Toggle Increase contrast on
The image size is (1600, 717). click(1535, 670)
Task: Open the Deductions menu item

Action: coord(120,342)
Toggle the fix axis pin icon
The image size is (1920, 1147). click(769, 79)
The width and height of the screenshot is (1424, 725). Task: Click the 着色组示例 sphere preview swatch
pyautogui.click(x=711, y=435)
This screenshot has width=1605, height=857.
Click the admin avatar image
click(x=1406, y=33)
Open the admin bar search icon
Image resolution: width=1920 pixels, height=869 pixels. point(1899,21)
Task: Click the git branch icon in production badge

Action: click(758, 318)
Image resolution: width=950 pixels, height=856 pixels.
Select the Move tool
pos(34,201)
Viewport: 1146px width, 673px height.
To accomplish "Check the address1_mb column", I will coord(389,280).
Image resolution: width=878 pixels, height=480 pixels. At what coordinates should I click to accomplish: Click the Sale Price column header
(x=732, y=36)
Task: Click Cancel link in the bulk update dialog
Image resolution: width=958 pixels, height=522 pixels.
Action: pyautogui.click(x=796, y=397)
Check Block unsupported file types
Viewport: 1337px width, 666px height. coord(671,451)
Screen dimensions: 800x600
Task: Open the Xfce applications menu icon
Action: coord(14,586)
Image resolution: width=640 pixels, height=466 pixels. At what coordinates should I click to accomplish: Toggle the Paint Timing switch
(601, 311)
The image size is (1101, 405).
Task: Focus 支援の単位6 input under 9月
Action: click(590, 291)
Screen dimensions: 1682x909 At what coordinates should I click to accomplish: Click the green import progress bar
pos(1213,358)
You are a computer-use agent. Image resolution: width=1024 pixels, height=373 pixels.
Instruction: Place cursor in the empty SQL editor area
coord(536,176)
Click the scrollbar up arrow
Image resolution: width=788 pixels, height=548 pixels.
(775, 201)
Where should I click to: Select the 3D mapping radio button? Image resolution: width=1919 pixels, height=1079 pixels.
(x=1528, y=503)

*TASK DETAILS*: Nothing but the lines from the one containing "Viewport: 1146px width, 673px height." through the final line of the listing above belongs in the answer; set them down exactly.

*EXERCISE OUTPUT*:
Viewport: 1146px width, 673px height.
To accomplish "Check the address1_mb column", I will coord(389,280).
Image resolution: width=878 pixels, height=480 pixels. At what coordinates should I click to accomplish: Click the Sale Price column header
(x=732, y=36)
Task: Click Cancel link in the bulk update dialog
Image resolution: width=958 pixels, height=522 pixels.
Action: pyautogui.click(x=796, y=397)
Check Block unsupported file types
Viewport: 1337px width, 666px height. coord(671,451)
Screen dimensions: 800x600
Task: Open the Xfce applications menu icon
Action: coord(14,586)
Image resolution: width=640 pixels, height=466 pixels. At what coordinates should I click to accomplish: Toggle the Paint Timing switch
(601, 311)
The image size is (1101, 405).
Task: Focus 支援の単位6 input under 9月
Action: click(590, 291)
Screen dimensions: 1682x909 At what coordinates should I click to accomplish: Click the green import progress bar
pos(1213,358)
You are a computer-use agent. Image resolution: width=1024 pixels, height=373 pixels.
Instruction: Place cursor in the empty SQL editor area
coord(536,176)
Click the scrollbar up arrow
Image resolution: width=788 pixels, height=548 pixels.
(775, 201)
Where should I click to: Select the 3D mapping radio button? Image resolution: width=1919 pixels, height=1079 pixels.
(x=1528, y=503)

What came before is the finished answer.